About 160 foster kids in Alaska are entitled to social security benefits because they have a disability or one of their parents have died. But most of the time, the money doesn’t go to the individual child, it goes straight to the state.
“What smells bad about this is the state seems to be trying to gain federal money that it isn’t necessarily entitled to,” Superior Court Judge William Morse said while listening to oral arguments in the case in late February.
“It seems like you are trying to take money from a child,” Morse told the attorney for the state.
The US Supreme Court ruled that it is legal for state agencies to receive federal benefits on behalf of foster children and use the money to pay for the kids’ care while they are in custody. The question is – can they legally do it in Alaska without providing any notice?
If a child’s guardian ad litem or attorney knew the child could get between $700 and $2,000 per month in federal benefits, they could try to find a relative or another person to be a private payee. Then, the money wouldn’t go toward the care the child is already entitled to from the state.
“You could use these social security monies for tutoring, for therapy,” Attorney Jim Davis argued before the judge. “To do the things in life that your kids probably do and my kids probably do – go to the state fair, go to Alyeska, have an iPhone.”
Davis is representing foster children who are eligible for benefits. In some cases, the money could be set aside in a trust to be used for education or medical needs when the child ages out of foster care.
Assistant attorney general Leah Farzin argued the state is not required to notify anyone about the potential benefits and providing notice would be a burden.
“We’re opposed because there’s no obligation to do so,” Farzin told the judge. “The state is not doing anything wrong. And therefore, the state being ordered to do something to correct a problem that doesn’t exist is unfair.”
“To who?” Morse asked.
“To the state,” Farzin replied.
“It’s unfair to you to have to add a paragraph to the GAL (guardian ad litem) appointment order?”
Judge Morse said notifying people would not be a burden on the state, and could speed up the application process for the benefits by reducing the amount of research the Social Security Administration needs to do before designating a payee.
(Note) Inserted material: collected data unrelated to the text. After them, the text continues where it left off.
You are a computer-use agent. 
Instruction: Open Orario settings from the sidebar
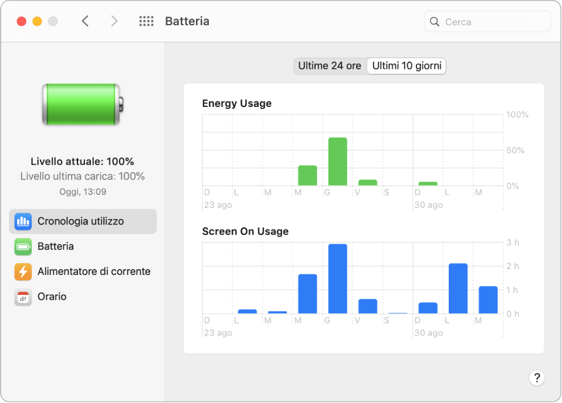pos(22,297)
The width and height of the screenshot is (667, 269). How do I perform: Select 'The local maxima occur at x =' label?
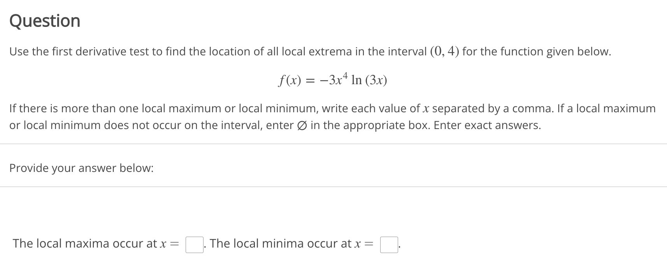pos(95,243)
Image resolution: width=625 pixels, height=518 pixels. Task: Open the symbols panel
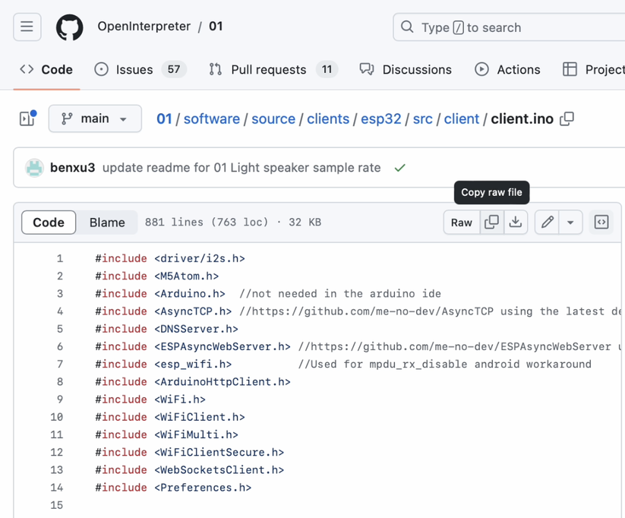(x=601, y=223)
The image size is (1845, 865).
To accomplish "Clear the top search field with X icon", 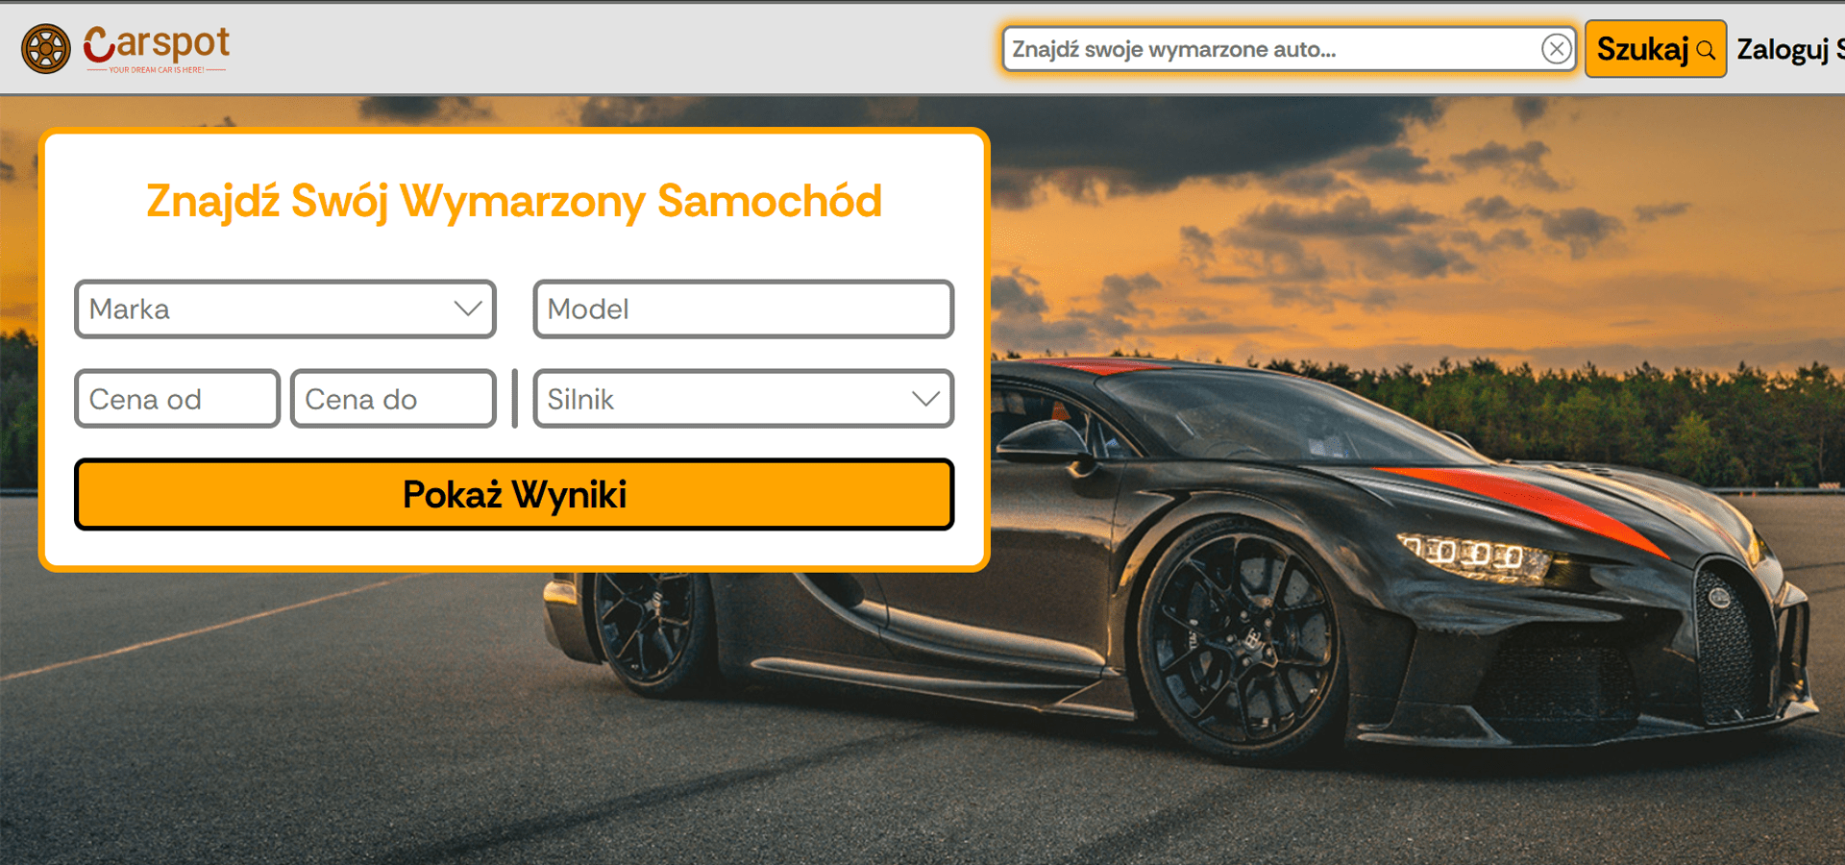I will [1556, 48].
That would get money to the kids faster.
The state contracts with a private company for about $10,000 per year to apply for benefits on behalf of the children.
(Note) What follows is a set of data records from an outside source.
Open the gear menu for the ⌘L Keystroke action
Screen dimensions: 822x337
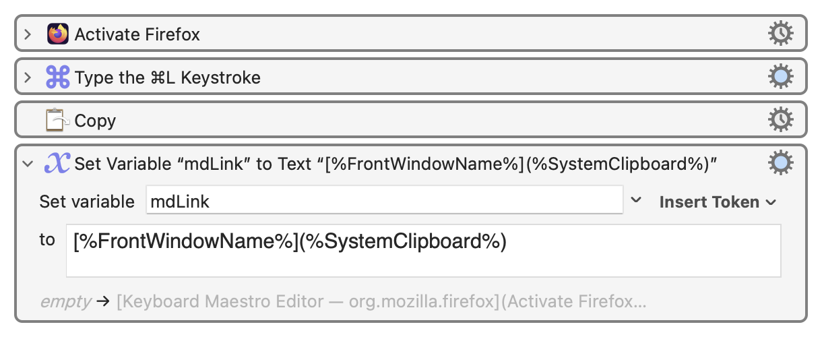point(780,78)
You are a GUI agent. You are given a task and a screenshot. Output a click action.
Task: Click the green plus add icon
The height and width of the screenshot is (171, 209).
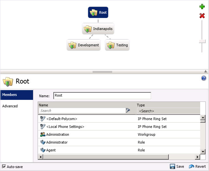coord(202,7)
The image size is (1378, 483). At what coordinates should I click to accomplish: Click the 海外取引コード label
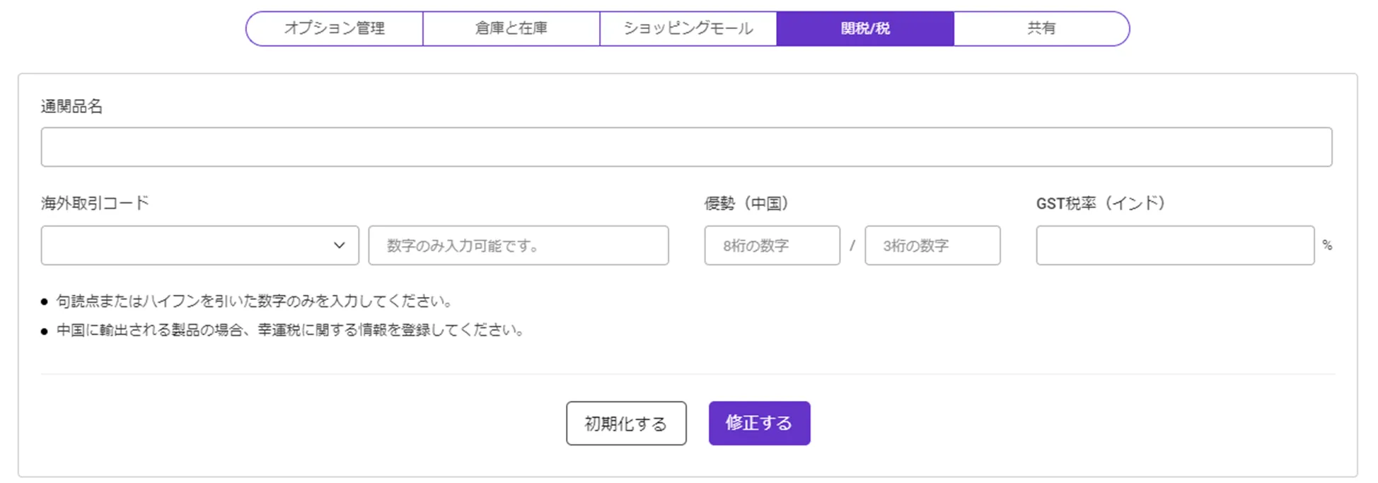95,204
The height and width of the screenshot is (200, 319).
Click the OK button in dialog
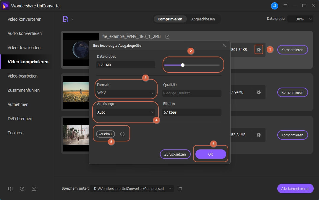(x=210, y=154)
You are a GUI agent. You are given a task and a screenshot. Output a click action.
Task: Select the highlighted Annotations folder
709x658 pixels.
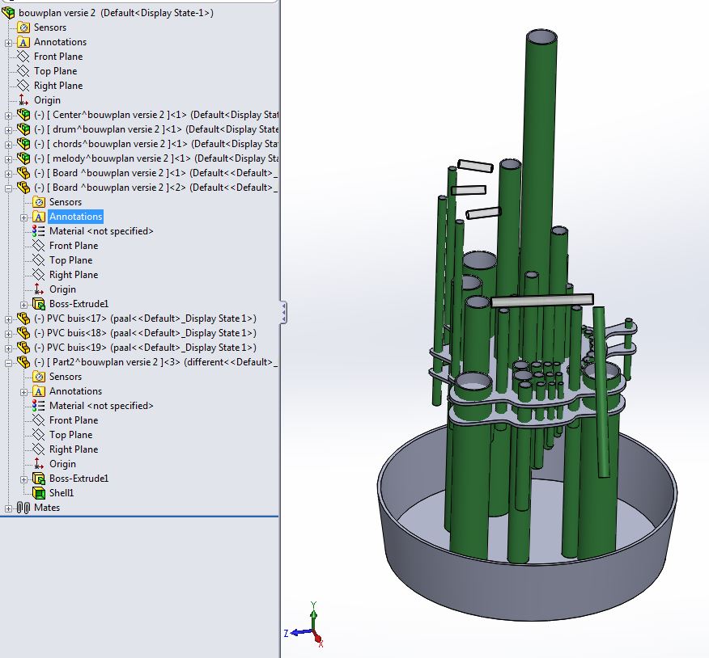[x=74, y=217]
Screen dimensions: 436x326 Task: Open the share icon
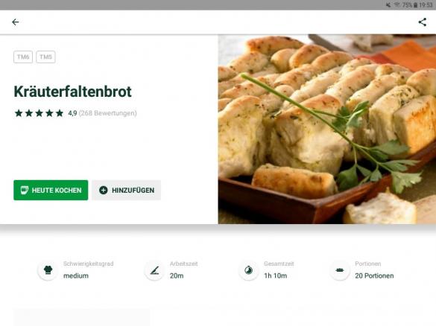[423, 22]
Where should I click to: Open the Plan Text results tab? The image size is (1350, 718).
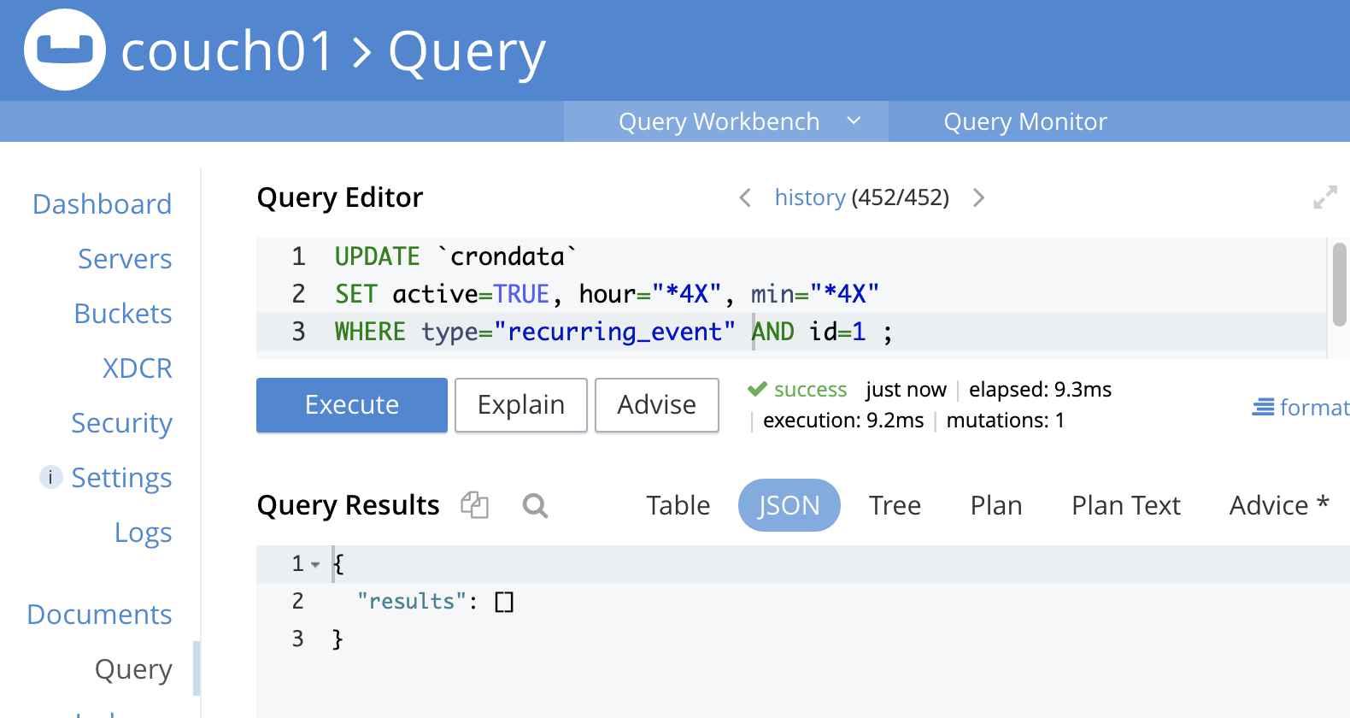[1126, 505]
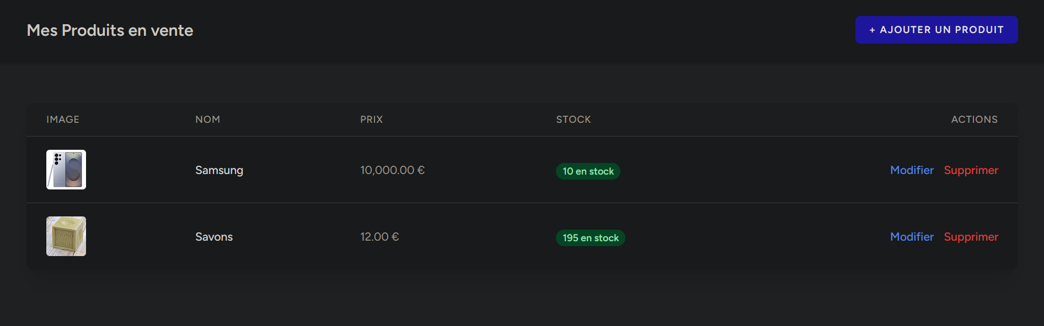Click the 10,000.00 € price

tap(392, 170)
Farzin also argued that using a child’s federal benefits to pay for their time in foster care frees up more state resources for all of the children who are in custody.
“When the state is the payee, all foster children get more resources,” Farzin said.
But Judge Morse questioned if this is fair to the child who is entitled to the money.
“The child loses money if the state is the payee when there could have been a private payee,” Morse said.
According to the Office of Children’s Services, if the state spends less on a child’s monthly care than it receives in benefits, it returns the extra money to the Social Security Administration. The SSA holds the money until a new payee is assigned to the child.
The judge has up to six months to issue a ruling.
UPDATE: As of November 2018, attorney Jim Davis reports there has still not been a ruling in the case.